Aquel día, sin embargo, no me encontré con ninguno. Anduve sin prisa, aunque tenía previsto regresar dentro de poco. Me alejé unos doscientos metros más, quizá trescientos. La luz era cada vez más escasa; el sol había dejado sobre las colinas un fulgor encarnado. A la derecha del camino, a no mucha distancia de los álamos, había una olmeda. De pronto creí ver algo extraño en ella; me pareció que la cruzaba un extraño animal. Tal vez era efecto de la hora, de la falta de luz. Fueron unos segundos. Atraído por el misterio, decidí acercarme a la olmeda. Era un enjambre de penumbra. Permanecí parado, ansioso por lo que pudiera aparecer. Cuando ya me iba, oí una especie de crujido. Sonó muy cerca de mí, a unos pasos tan solo. Acaso alguien se ocultaba tras un olmo. El sonido se repitió, ahora más nítido. Tuve la impresión de que era vigilado. No me moví, aguanté como pude. Transcurrió un tiempo, al cabo del cual asistí a un hecho inaudito: un unicornio pasó raudo ante mí; tenía la crin blanca, los ojos de azabache, el cuerno estrecho y de un tono azulado. Pasó solo una vez, aunque fue suficiente para que yo creyera que lo había visto. No, no había sido producto de la imaginación; lo tuve muy claro en aquel momento.
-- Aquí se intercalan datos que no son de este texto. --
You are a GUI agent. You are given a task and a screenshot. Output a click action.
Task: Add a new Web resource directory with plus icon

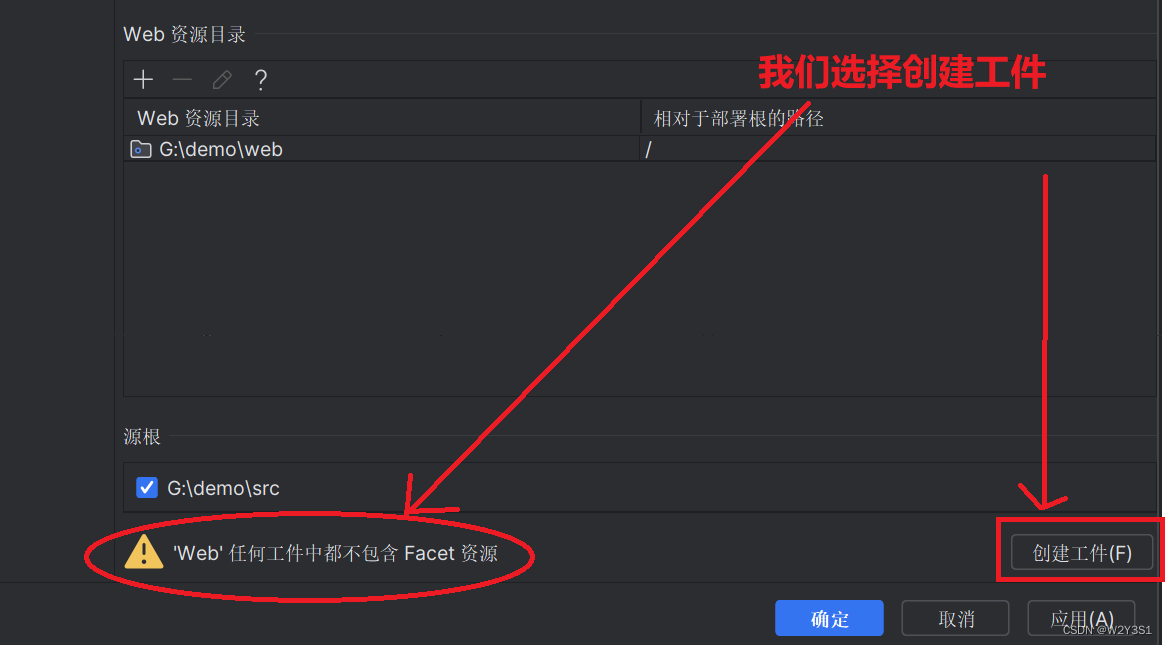click(x=143, y=79)
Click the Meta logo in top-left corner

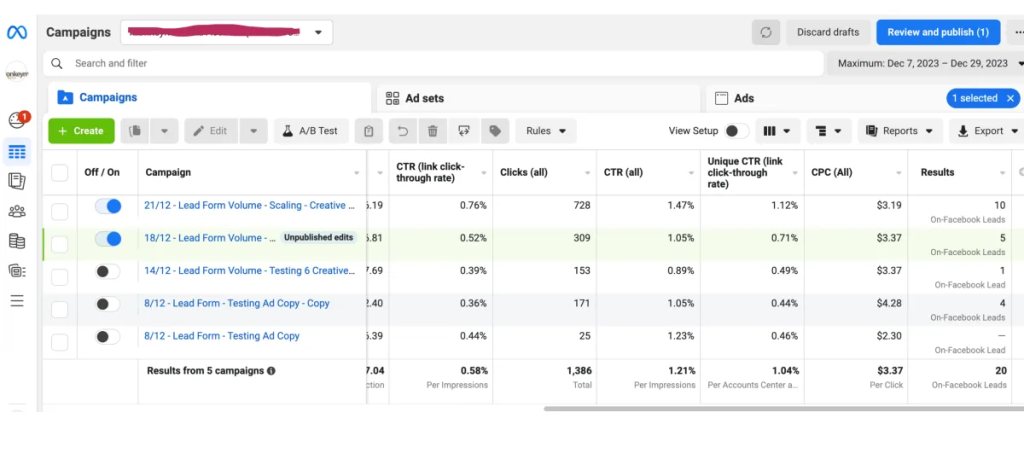[x=17, y=32]
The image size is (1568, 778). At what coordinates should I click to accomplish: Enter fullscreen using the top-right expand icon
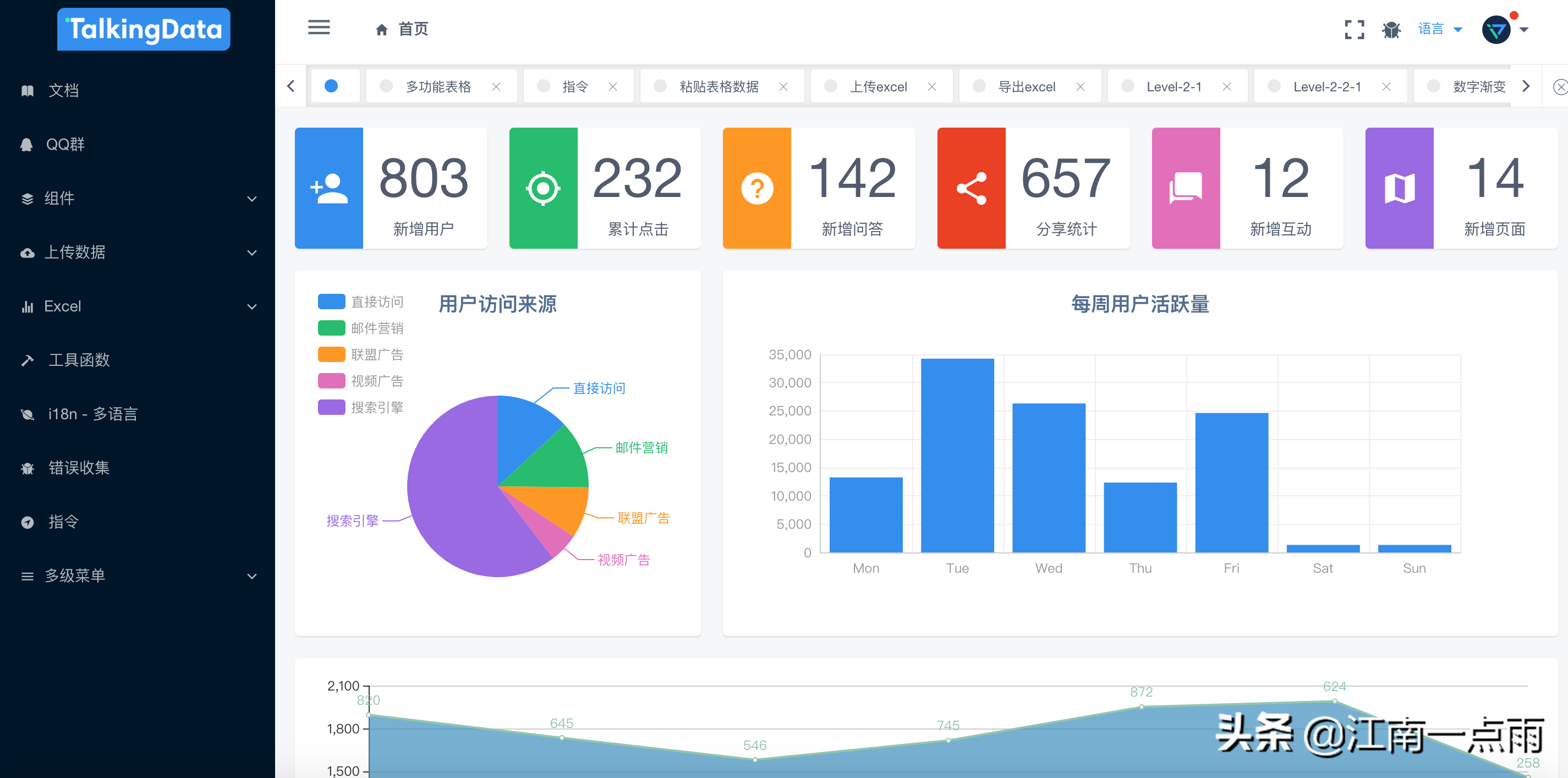click(1355, 28)
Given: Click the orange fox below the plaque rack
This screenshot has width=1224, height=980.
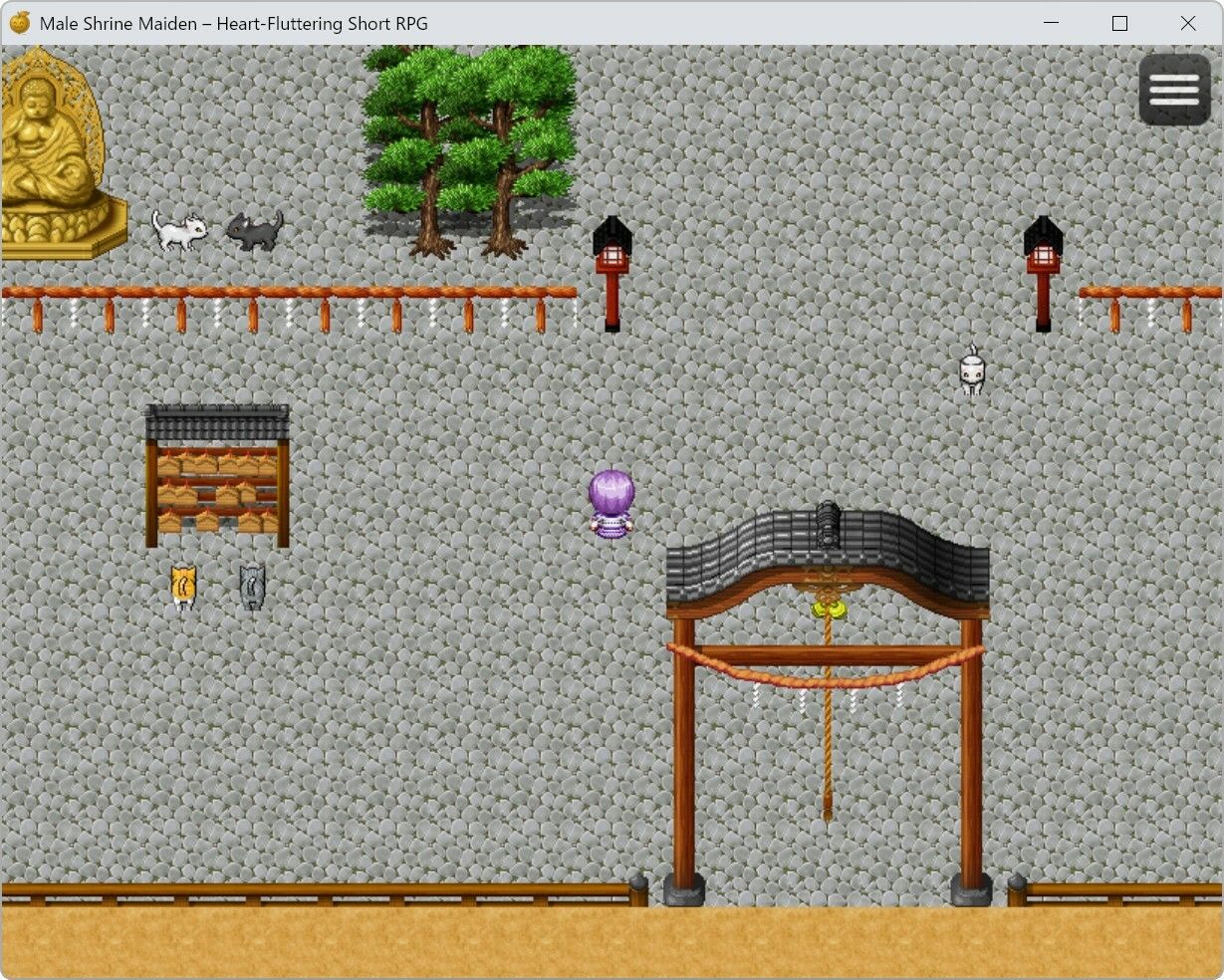Looking at the screenshot, I should (x=181, y=587).
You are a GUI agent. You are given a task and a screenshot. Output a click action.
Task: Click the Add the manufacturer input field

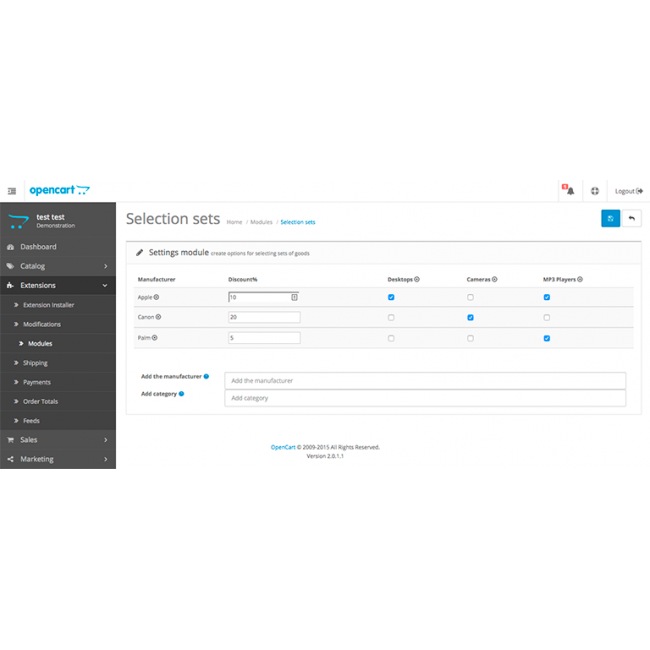(425, 380)
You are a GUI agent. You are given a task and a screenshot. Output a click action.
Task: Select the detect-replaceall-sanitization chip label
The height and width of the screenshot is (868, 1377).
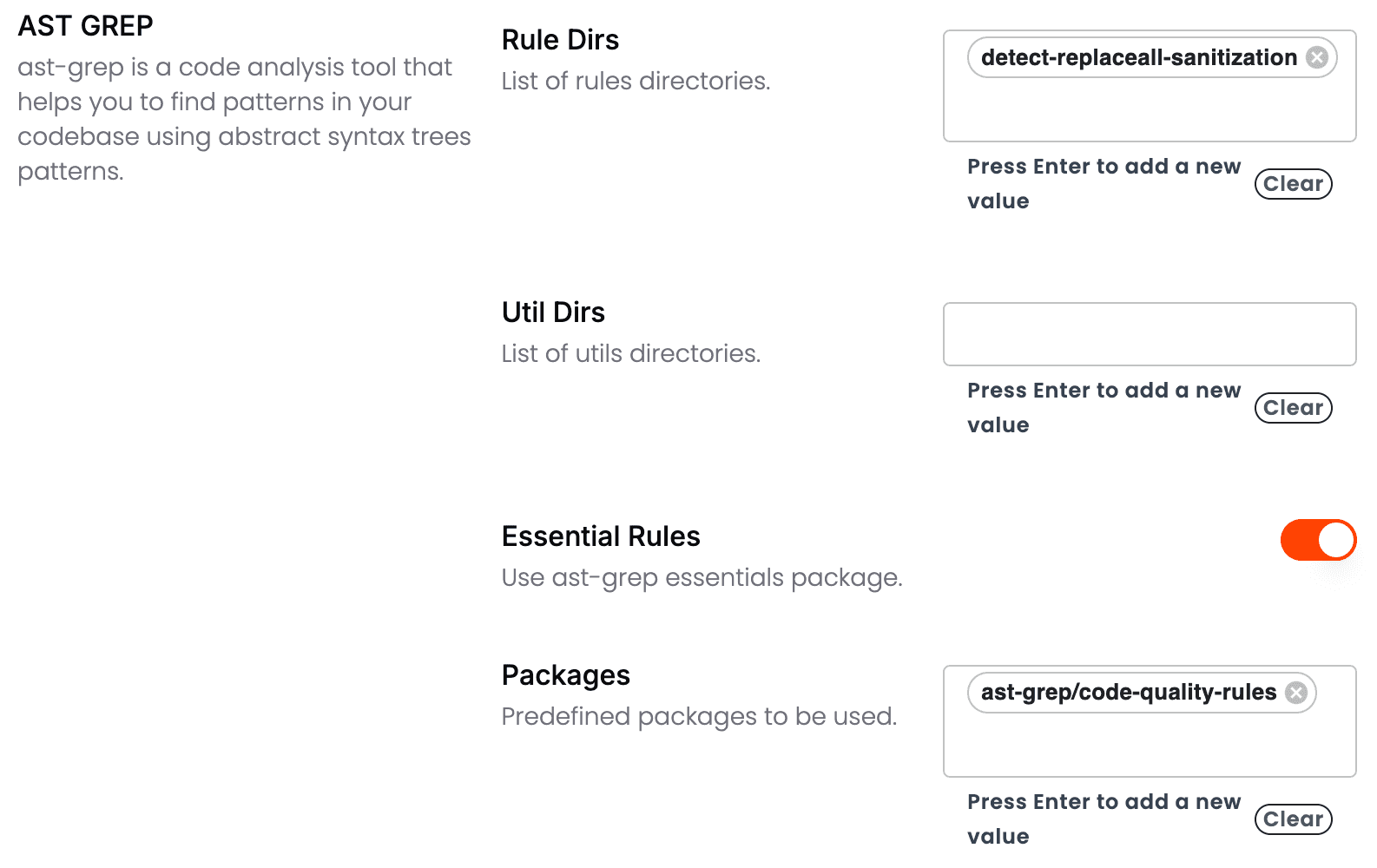pos(1138,57)
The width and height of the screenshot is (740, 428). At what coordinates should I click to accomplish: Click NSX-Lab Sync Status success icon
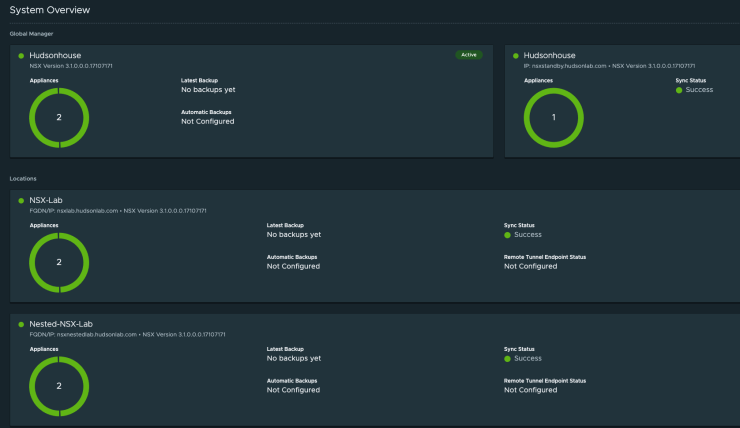tap(508, 235)
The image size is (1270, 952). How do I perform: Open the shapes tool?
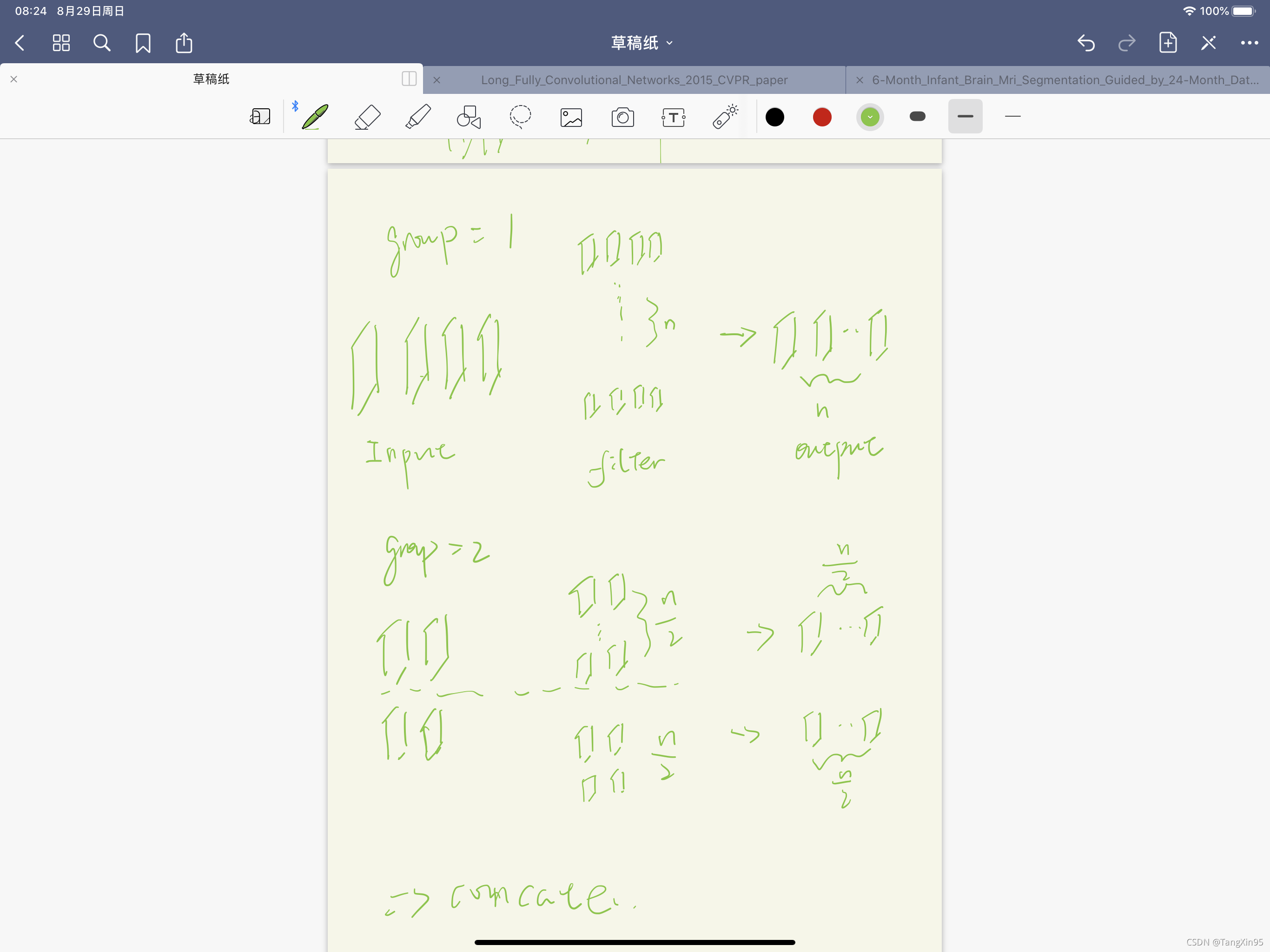pyautogui.click(x=468, y=117)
Me consideré desde entonces un afortunado, un ser escogido por la Providencia para que fuera testigo de la aparición de un unicornio. He guardado el secreto con celo; tenía miedo de que se rompiera el hechizo en el que vivo si lo contaba. Habrá mucha gente que no lo crea; yo no trataré de convencerla, no es ese mi objetivo. Lo único que pretendo ahora es dar fe de que cuanto me sucedió después ha sido extraordinario: por eso decía que soy un hombre con suerte. No es una fortuna que se cifre en riquezas o en actos brillantes, con los que se culmina una carrera. No es eso. Es algo muy profundo: es un júbilo que siempre bulle en mí, un gozo infinito. El unicornio, con su aparición, me ha hecho feliz. Es lo que quiero comunicar al mundo, que hay una vida más bella que quizá no han descubierto todavía nuestros ojos.
Me he propuesto esculpirlo; es la única misión que me queda. Deseo tallar su imagen para que todos la contemplen, para que crean en lo que yo creí. Ojalá acierte: ojalá mis manos sepan dar forma a aquel ser fantástico que a mí se apareció.